Book Talk: *At Home: A Short History of Private Life*, by Bill Bryson

At Home: A Short History of Private Life
At Home: A Short History of Private Life
Bill Bryson
Doubleday (2010), Edition: First Edition, Hardcover (ISBN 0767919386 / 9780767919388)
Nonfiction (reference/domestic life), 512 pages
Source: purchased (e-book for Amazon Kindle: ASIN: B003F3FJGY)
Reason for reading: Independent Literary Awards non-fiction short list

Opening Lines: “In the autumn of 1850, in Hyde Park in London, there arose a most extraordinary structure: a giant iron-and-glass greenhouse covering nineteen acres of ground and containing within its airy vastness enough room for four St. Paul’s Cathedrals. For the short time of its existence, it was the biggest building on Earth. Known formally as the Palace of the Great Exhibition of the Works of Industry of All Nations, it was incontestably magnificent, but all the more so for being so sudden, so startlingly glassy, so gloriously and unexpectedly there. Douglas Jerrold, a columnist for the weekly magazine Punch, dubbed it the Crystal Palace, and the name stuck.”

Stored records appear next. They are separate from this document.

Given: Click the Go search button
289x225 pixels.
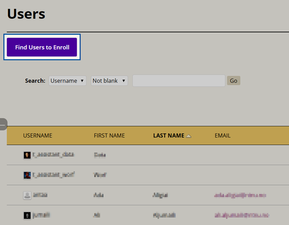Looking at the screenshot, I should click(234, 80).
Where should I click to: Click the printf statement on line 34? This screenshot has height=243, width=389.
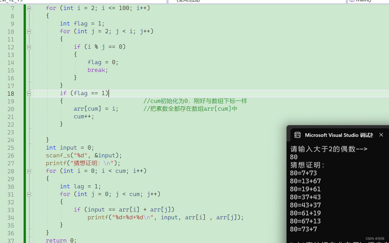(165, 218)
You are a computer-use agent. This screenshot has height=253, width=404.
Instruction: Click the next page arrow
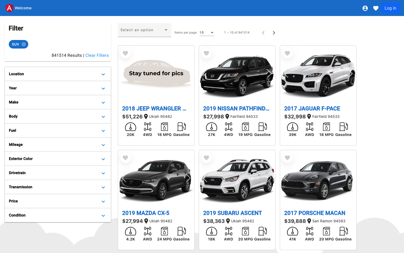click(274, 33)
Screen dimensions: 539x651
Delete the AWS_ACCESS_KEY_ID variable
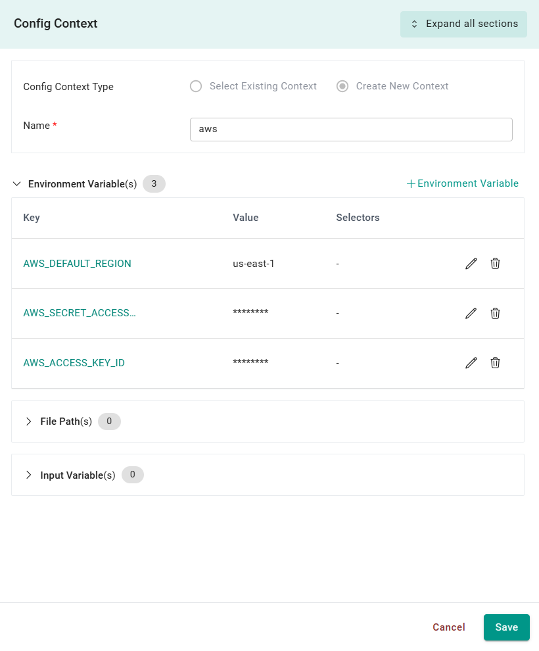(496, 363)
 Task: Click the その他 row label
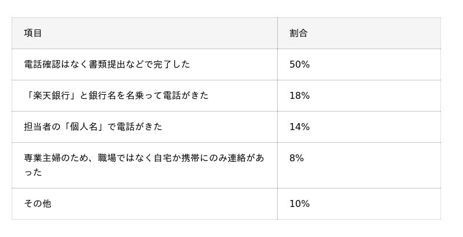[x=38, y=203]
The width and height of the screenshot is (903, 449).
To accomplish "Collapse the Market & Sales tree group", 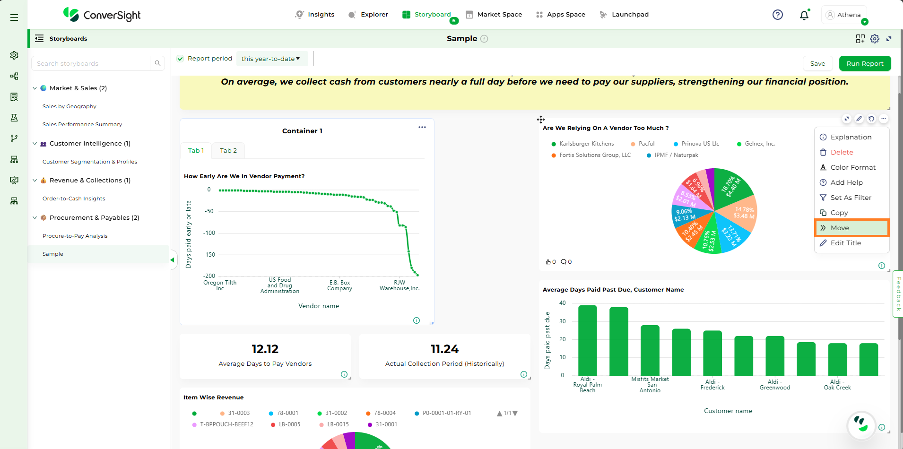I will click(35, 88).
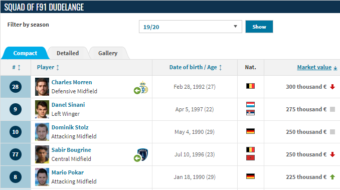Click the Show button
The image size is (340, 190).
point(259,27)
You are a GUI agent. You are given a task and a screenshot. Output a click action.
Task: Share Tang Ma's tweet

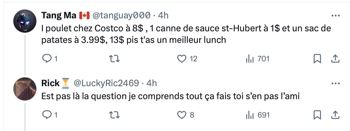(x=335, y=59)
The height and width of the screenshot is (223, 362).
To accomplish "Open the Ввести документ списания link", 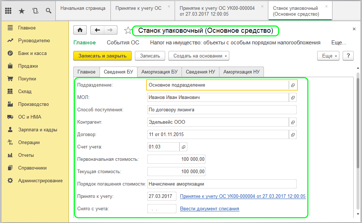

Book description: Bill Bryson and his family live in a Victorian parsonage in a part of England where nothing of any great significance has happened since the Romans decamped. Yet one day, he began to consider how very little he knew about the ordinary things of life as he found it in that comfortable home. To remedy this, he formed the idea of journeying about his house from room to room to “write a history of the world without leaving home.” The bathroom provides the occasion for a history of hygiene; the bedroom, sex, death, and sleep; the kitchen, nutrition and the spice trade; and so on, as Bryson shows how each has fig­ured in the evolution of private life. Whatever happens in the world, he demonstrates, ends up in our house, in the paint and the pipes and the pillows and every item of furniture.

Comments: I’ve occasionally reflected on the pace of change during the 20th century, but in this “short history of private life,” Bill Bryson makes a convincing case that the magnitude of change may have been more striking during the 100 years preceding it. Domestic life as we know it today didn’t really exist until pretty recent times, and Bryson explores its development via a room-by-room ramble through a 19th-century English country home – the former parsonage he lives in with his family. And “ramble” is the appropriate word, as it applies to the style of the book as well – there’s really not much in the way of a strong narrative thread here, and that makes reviewing it a little challenging.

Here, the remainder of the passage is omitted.